Защитник

22
18
20
22
24
26
28
30

– Очевидно, они просто хотят меня сломать, – сказал изгнанник.

– Аристид говорил что-то в этом роде. Он посчитал, что может мне доверять, и послал предупредить тебя, прежде чем они придут. Это будут скифы – по меньшей мере десяток. Тебя задержат от имени собрания.

– Если я пойду добровольно, они скажут, что я нарушил условия изгнания, – устало произнес Фемистокл, – а это карается смертью. Если же окажу сопротивление, меня просто убьют…

Осушив кубок, Кимон заметил, что частички пыли въелись в его кожу, будто клеймо раба. Он скакал как сумасшедший, рискуя своей шеей на бездорожье, чтобы выиграть для Фемистокла время и сообщить новости, заставившие его устыдиться того, что он афинянин.

– Надежда еще есть, – сказал Кимон. – У тебя в Афинах союзники. Аристид, конечно, выступит за тебя, и Ксантипп тоже, хотя он болен уже несколько месяцев.

– Нет… – тихо произнес Фемистокл. – Нет, теперь я и сам вижу. Они слишком многим мне обязаны и поэтому всегда будут меня ненавидеть. Я даже не могу остаться и спокойно жить здесь. Им всегда будет мало.
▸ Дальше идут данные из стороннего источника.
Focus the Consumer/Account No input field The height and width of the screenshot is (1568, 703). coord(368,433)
Он пребывал в задумчивости, а когда встряхнулся, глаза его прояснились, голос окреп. Протянув руку, он схватил гостя за запястье.

– Прими мою благодарность, Кимон. Я знаю, твой отец Мильтиад гордился бы тобой.
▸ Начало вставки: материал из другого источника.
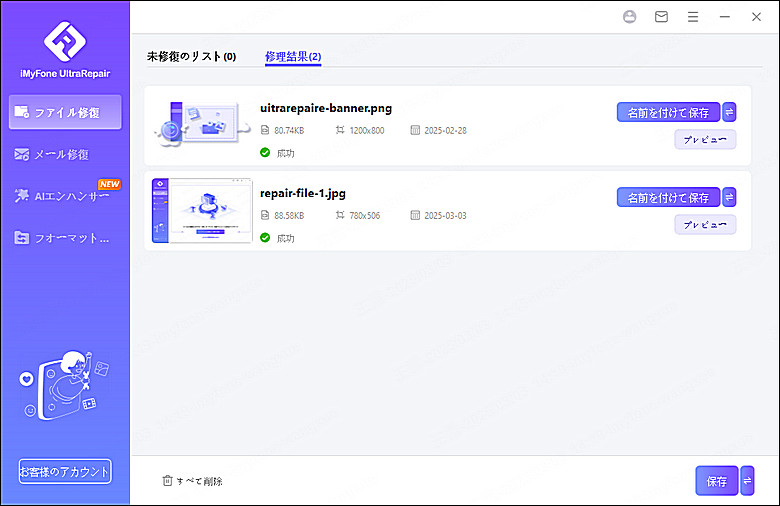Select the 修理結果 tab
The image size is (780, 506).
pyautogui.click(x=293, y=57)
– Ты выступал на его похоронах, – сказал Кимон, – когда мир отвернулся от него. Я остаюсь твоим вечным должником.

– И теперь весь мир отвернулся от меня, – горестно добавил Фемистокл.

Поднявшись из-за стола, он принял оружие гостя из рук сына и передал Кимону.

– Как дела в Афинах? – внезапно и как будто с неохотой спросил Фемистокл.

– Город растет и полон жизни. Эсхил написал новую пьесу о Марафоне. Ты, конечно, в ней тоже присутствуешь.

Фемистокл застонал:

– С удовольствием бы на это посмотрел. Можно ли попросить переписчика прислать ее мне?

Кимон кивнул:

– Я довольно хорошо его знаю. Думаю, он сделает мне такое одолжение. – Он поднял ладони, останавливая протесты Фемистокла. – Пожалуйста, для меня это честь.

Фемистокл с благодарностью взял его за руку:

– Ты не представляешь, как мне приятно это слышать! Я не получаю здесь ничего – ни пьес, ни стихов. Аполлон счел бы это место пустыней. Человеку нужно больше, чем только рыба и хлеб…

Он замолчал, уставившись в невидимую даль, снова обдумывая доставленные Кимоном нерадостные вести. Гость пристегнул к поясу оружие и застыл в нерешительности.